MAIN PURPOSE OF JOB
To develop methods for and perform process analytics to support process development and stability of ImmTACs and other TCR based molecules. To conduct and design experimental investigations, with appropriate guidance from colleagues and managers, enabling the advancement of the Company pipeline, process, or technology capabilities.
- Carry out process analytics for manufacturing campaigns.
- Analytical development and qualification of methods for process analytics in the ImmTAC product development.

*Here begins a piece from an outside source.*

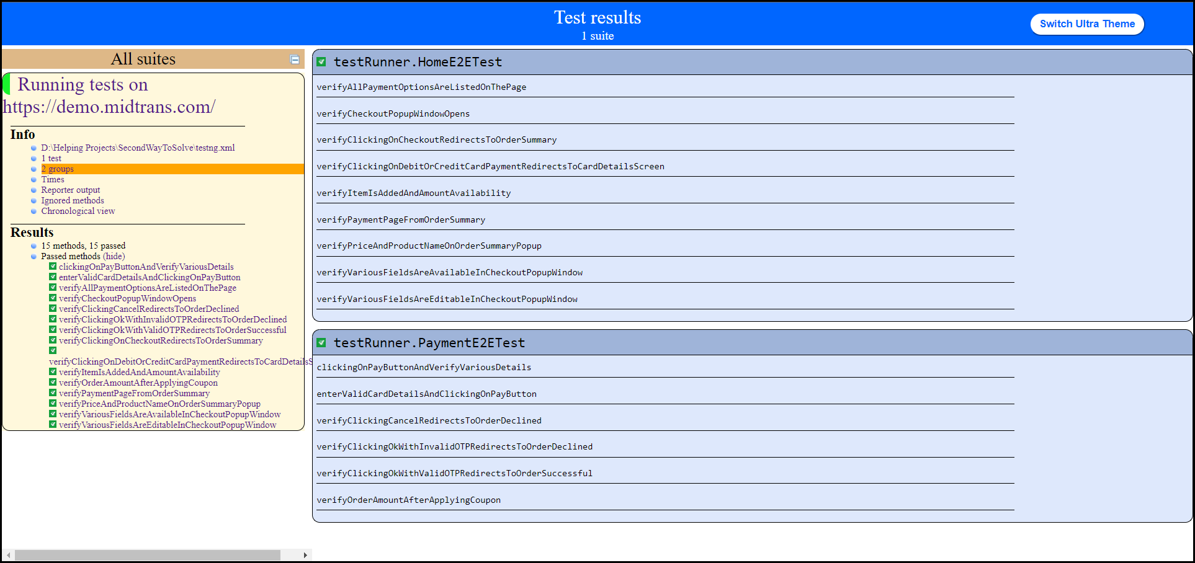Toggle the checkbox beside enterValidCardDetailsAndClickingOnPayButton

pyautogui.click(x=53, y=277)
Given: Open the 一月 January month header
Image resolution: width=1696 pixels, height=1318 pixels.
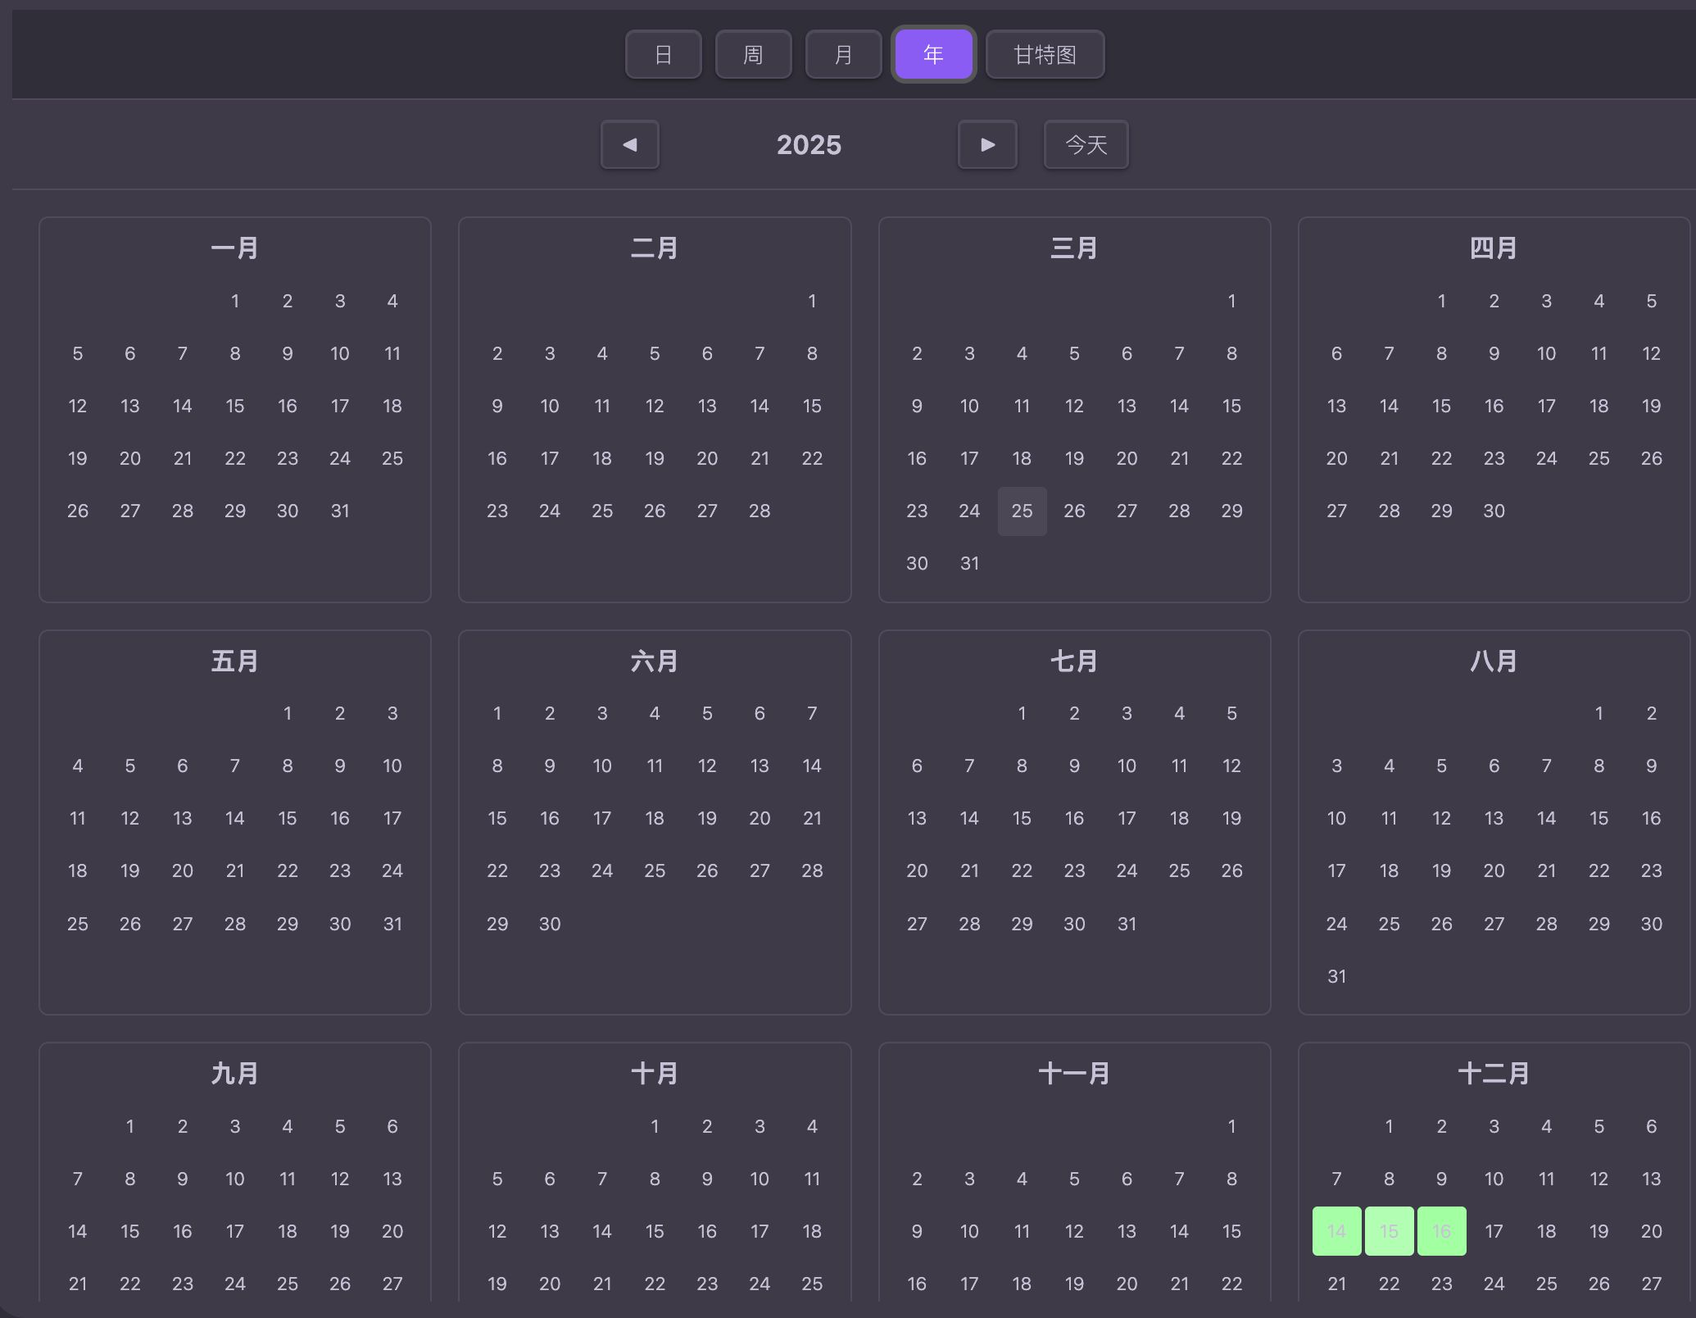Looking at the screenshot, I should [x=235, y=248].
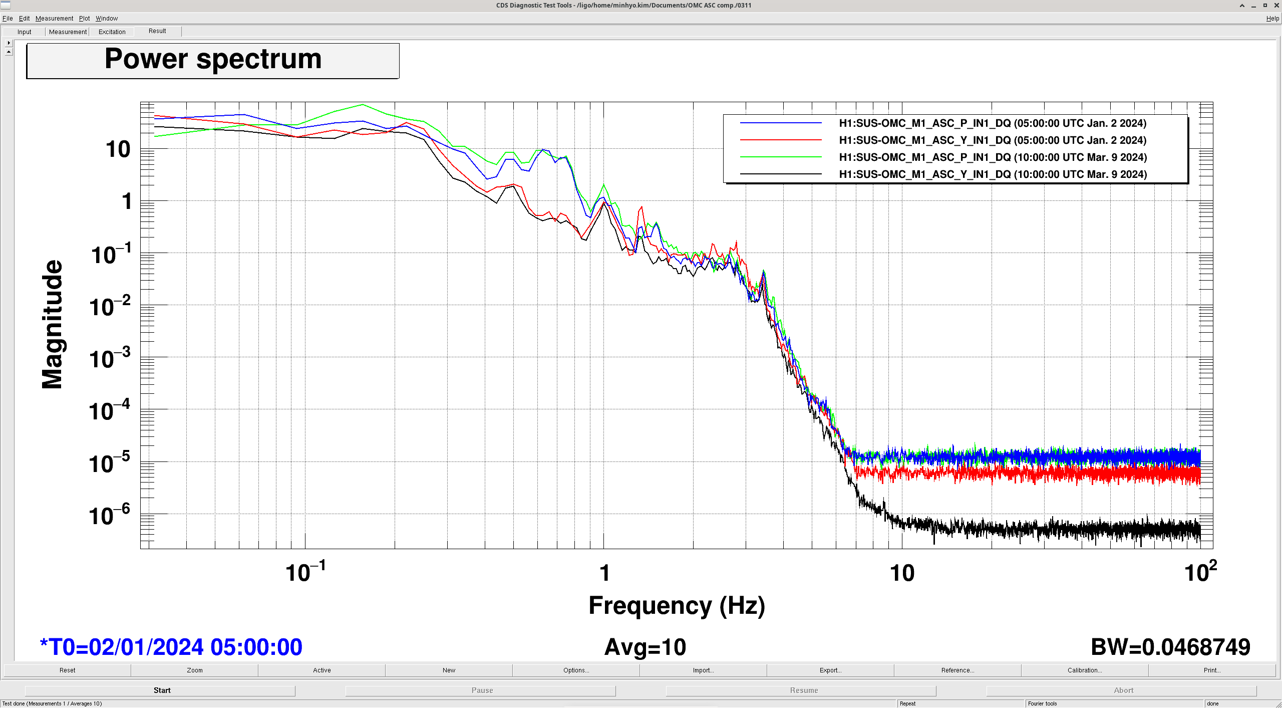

- Methods include SDS PAGE, cIEF, CE-SDS, Host cell protein ELISA, Host cell DNA, Sterility testing, Endotoxin, ELISA, IEF, Western blotting.
- Perform testing to support stability of process intermediates and final drug product.
- Perform testing to support formulation studies.
- Stay up to date with industry and regulatory CMC requirements.
- Participation in laboratory maintenance.
- Priorities: working to agreed experimental priorities and deadlines; raising issues or concerns with managers or colleagues so that these can be addressed.
- Laboratory records: Ensuring that all records and data are up to date, on time and recorded to the correct standard, checking with a mentor or colleagues if unsure.
- Hands on expertise of SDS PAGE, ELISA assays and aseptic technique.
- A background in recombinant protein or antibody analytical development or QC, with 1 or more years’ experience gained in industry.
- BSc. in biochemistry, protein engineering, molecular biology or related discipline.
- Experience of capillary electrophoresis (CE SDS), gel based IEF, imaging capillary IEF (cIEF), Western blotting, HPLC.
- Some impurity testing experience (one or more of Host cell protein ELISA, Host cell DNA, Endotoxin, process residuals).
- Knowledge of GMP.
- Experience of lab organisation/maintenance.
- Proactive in ensuring high quality of their work and seeking additional responsibilities to help meeting the goals of the team.